• Task description:
All lines from the one holding "Task: Sort by Status column header" through the last line of the entries below must be transcribed exactly, and no others. Pictures do not go in.

*****

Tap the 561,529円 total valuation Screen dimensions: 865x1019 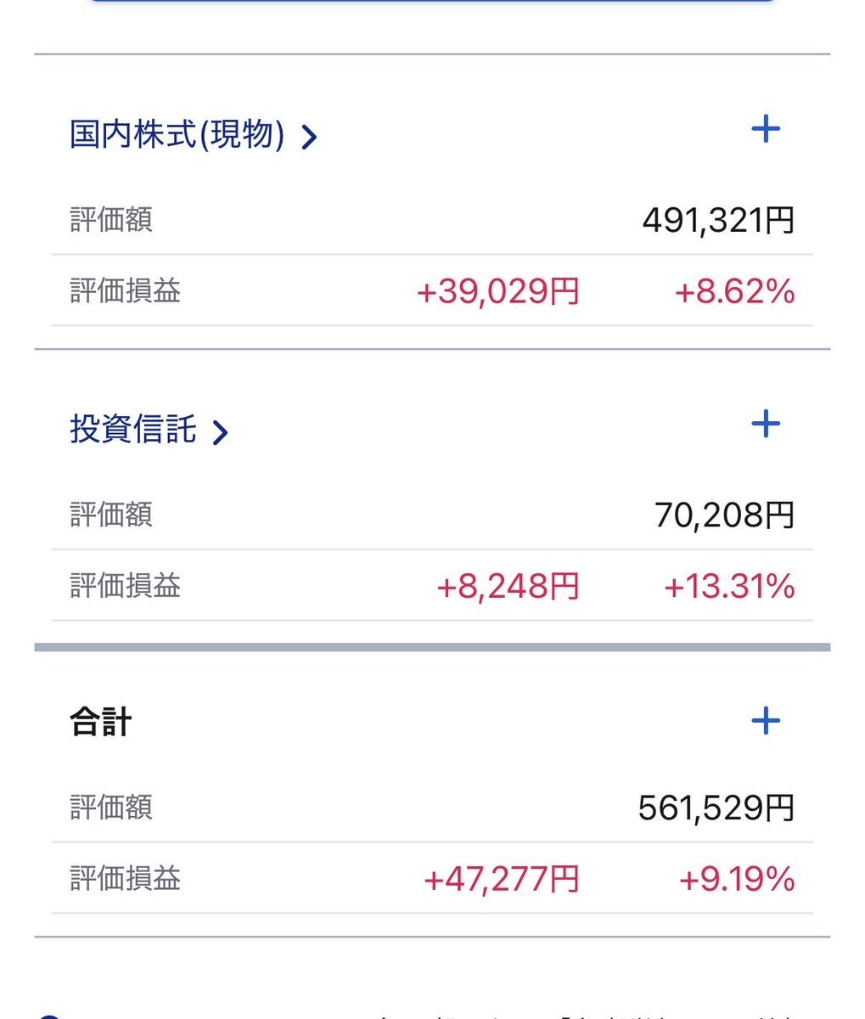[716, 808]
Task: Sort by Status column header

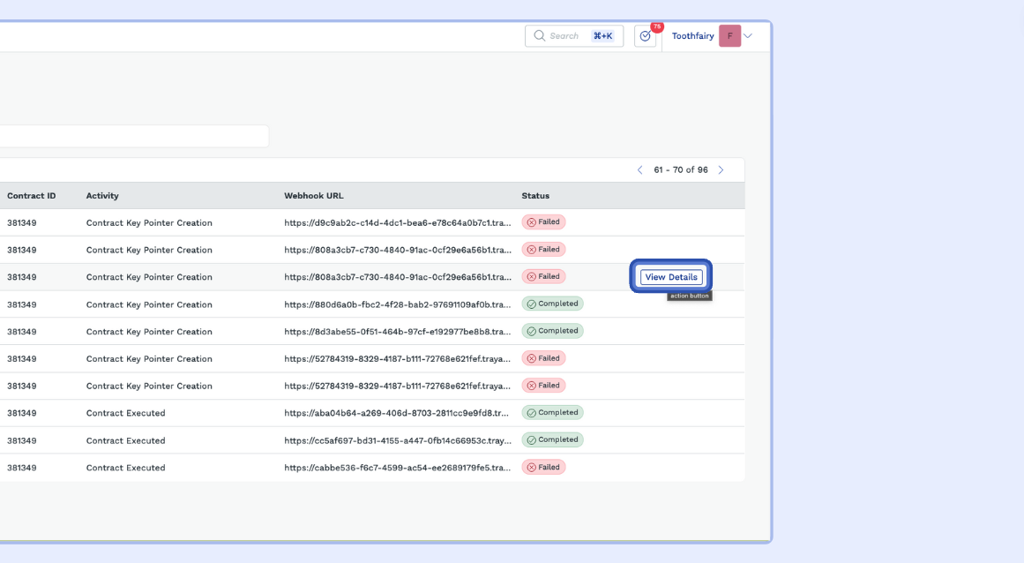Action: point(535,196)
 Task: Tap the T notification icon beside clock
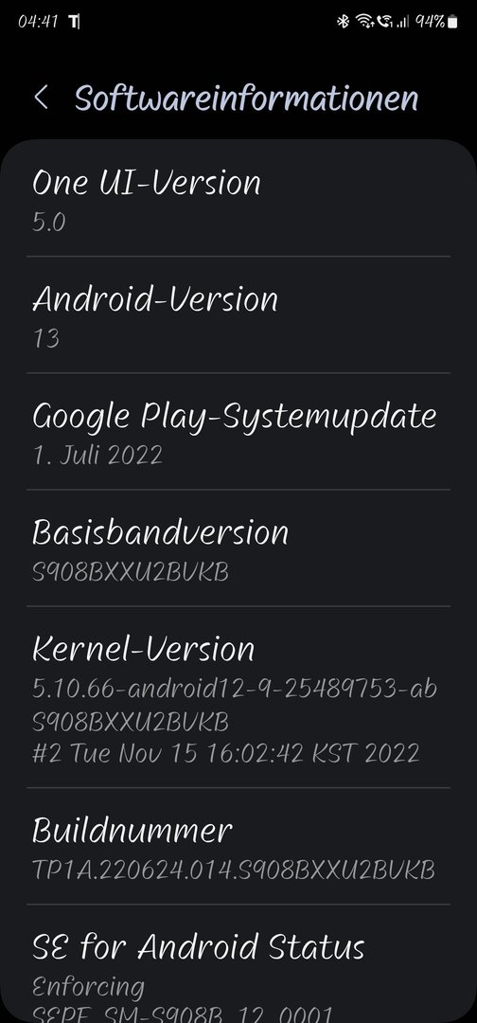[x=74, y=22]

*****

• Result:
Task: Sort by Status column header

Action: point(535,196)
 Task: Tap the T notification icon beside clock
[x=74, y=22]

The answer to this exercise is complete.